- _提示文_:
::::

作品の登場人物のパネルが置かれ、関連グッズが並ぶ売り場=南砺市クリエイタープラザのカフェトリアン

 富山県を舞台にしたピーエーワークス(南砺市)制作のSFアニメ「クロムクロ」の続編小説が来月中旬をめどに、上下巻の本として発行される。アニメを生かした地域活性化に取り組む一般社団法人地域発新力(はっしんりょく)研究支援センター(同)が、地方発アニメの関連書籍も地方から全国に届けようと企画した。来月には市内で、クロムクロの声優や続編小説の著者らを招いたイベントも開く。

  南砺から全国へ

 クロムクロは2016年に県内などでテレビ放送され、インターネットでも配信された。少年少女が黒部ダムや富山市中心街で、宇宙からの侵略者とロボットで戦う物語。作中で、2021年9月にヒロインが宇宙に旅立つ設定となっていた。

 この月に合わせて発刊される「クロムクロ 秒速29万kmの亡霊」で、物語の続きが描かれる。四六判で、初版は上下巻1500部ずつとなる。2018年に電子書籍として発表された小説を、著者の檜垣(ひがき)亮さんが加筆修正した。

::::

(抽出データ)
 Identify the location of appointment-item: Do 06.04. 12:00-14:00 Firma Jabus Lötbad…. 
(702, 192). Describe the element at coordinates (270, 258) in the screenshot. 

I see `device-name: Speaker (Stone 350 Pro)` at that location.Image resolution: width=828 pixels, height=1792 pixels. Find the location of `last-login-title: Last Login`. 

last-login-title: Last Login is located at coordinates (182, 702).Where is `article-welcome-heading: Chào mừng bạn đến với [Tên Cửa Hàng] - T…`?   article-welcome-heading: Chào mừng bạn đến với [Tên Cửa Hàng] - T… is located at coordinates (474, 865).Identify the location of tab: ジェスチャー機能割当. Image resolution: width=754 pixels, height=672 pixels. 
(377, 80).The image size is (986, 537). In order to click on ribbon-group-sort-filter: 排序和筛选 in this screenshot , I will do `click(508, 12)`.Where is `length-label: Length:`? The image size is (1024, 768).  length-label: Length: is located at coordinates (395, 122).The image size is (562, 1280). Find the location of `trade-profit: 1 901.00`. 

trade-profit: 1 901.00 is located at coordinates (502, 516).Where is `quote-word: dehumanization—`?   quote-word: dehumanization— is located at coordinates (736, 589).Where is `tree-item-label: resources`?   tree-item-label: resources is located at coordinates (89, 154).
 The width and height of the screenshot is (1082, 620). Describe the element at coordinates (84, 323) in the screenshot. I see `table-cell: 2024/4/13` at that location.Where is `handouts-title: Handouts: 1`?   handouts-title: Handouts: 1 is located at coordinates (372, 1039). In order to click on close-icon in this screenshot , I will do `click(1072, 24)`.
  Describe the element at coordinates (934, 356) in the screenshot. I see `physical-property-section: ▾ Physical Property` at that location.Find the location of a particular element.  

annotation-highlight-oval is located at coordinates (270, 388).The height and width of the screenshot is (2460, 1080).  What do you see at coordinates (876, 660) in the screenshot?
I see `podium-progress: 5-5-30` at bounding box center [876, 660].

::::

- _作業内容_: 「クロムクロ」続編小説の発行を伝える記事を、最後の文の後から書き継ぐこと。

- _出力内容_:
 書籍発行とイベント開催の費用の一部は、クラウドファンディングを活用して集めた。イベントは9月19日、クラウドファンディングの支援者に参加を限定して開かれる。檜垣さんやクロムクロの岡村天斎(てんさい)監督、ピーエーワークスの堀川憲司代表が出演する。

 地域発新力研究支援センターは、市クリエイタープラザ内で運営する飲食店「カフェトリアン」にクロムクロの主要登場人物のパネルを置き、県内の企業と開発したおつまみセットや五箇山和紙を使ったブックカバーなど関連グッズを販売。県内外から訪れるアニメ愛好者らに、続編小説の発刊をアピールしている。

  レーベルの第2弾に

 この続編小説は、地域発新力研究支援センターが設立した書籍レーベル「parubooks(パルブックス)」の本の第2弾となる。ピーエーワークスのテレビアニメ「花咲くいろは」にちなんだ金沢・湯涌温泉の「湯涌ぼんぼり祭り」の記念誌が、第1弾として発刊されている。